» TASK INSTRUCTIONS:
1. Please decide whether each statement below agrees with the weekend blog post, answering yes or no and quoting the deciding words: (a) The writer's partner spent the weekend in London on business. (b) Podcast #2 needed no preparation. (c) The writer finished editing podcast #1 on Saturday.
2. According to the weekend blog post, why did the writer spend part of Saturday making the house and garden more presentable? Answer in one to three sentences.

» TEXT PROVIDED:

##########

What’s that saying about the best laid plans? Oh yeah, don’t bother making any. As much as I love my partner, I do appreciate the time I get to spend when she’s away. If that sounds mean then it isn’t meant to, she and I have discussed before that’s it’s nice to have an evening or a day to yourself once in a while, and I wholeheartedly agree. It’s been a long time since she was elsewhere for a couple of days, but this past weekend she was in London on business, so I found myself with a free couple of days to do whatever I liked, so I set out to make a plan. I scheduled three podcasts (my own, guest hosting one and being a regular guest on another) and a whole heap of movies to watch, planning to catch up on and cross off some of the more difficult films I needed to watch this year, and which Aisha definitely wouldn’t want to see. Needless to say, everything went to pot and I got very little done that I’d intended to.

Friday night went perfectly. After work I walked Murphy, dropped Aisha off at the train station, ran a couple of errands and headed home for dinner and a couple of movies in preparation for podcast #2 on Saturday, with casts 1 and 3 not covering specific movies so minimal preparation was required. Saturday, however, was far less successful. Murphy’s morning walk showed signs that he might not have been feeling all that well, but normally he gets over these things pretty quickly. Not so much this time, with a scrabbling at the door mid-podcast resulting in a couple of messy gifts from him littering the house, including one on a windowsill and halfway up the curtains, which I genuinely cannot fathom the logistics of how that happened. He’s fine now, but more time was given to cleaning up after him and making sure he was OK than had been planned. Additionally, my parents decided to invite themselves around on Sunday for a couple of hours, meaning a portion of my Saturday had to be given over to making the house and garden more presentable. Long story short, instead of watching a three-hour-plus movie and editing podcast #1 I only watched about 30 minutes of said film and didn’t even open the podcast file. Rats.

##########

» DATA BLOCK:
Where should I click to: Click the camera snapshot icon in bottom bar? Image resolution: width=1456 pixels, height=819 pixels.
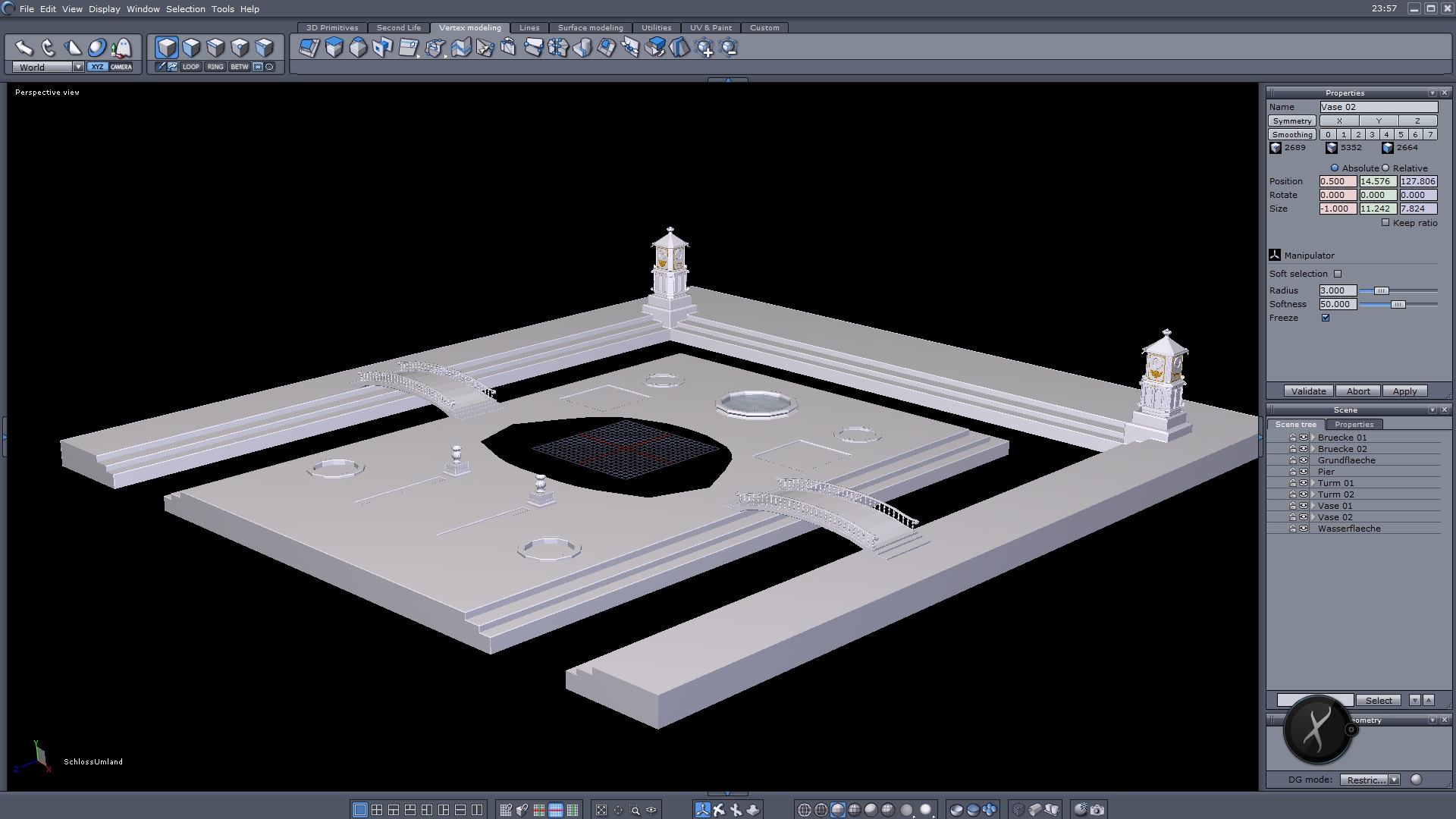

##########

» ANSWERS FOR THE TASKS:
1.
(a) Yes: "this past weekend she was in London on business"
(b) No: "headed home for dinner and a couple of movies in preparation for podcast #2 on Saturday"
(c) No: "didn’t even open the podcast file"

2. The writer's parents had decided to invite themselves around on Sunday for a couple of hours. That meant part of Saturday had to be given over to tidying the house and garden.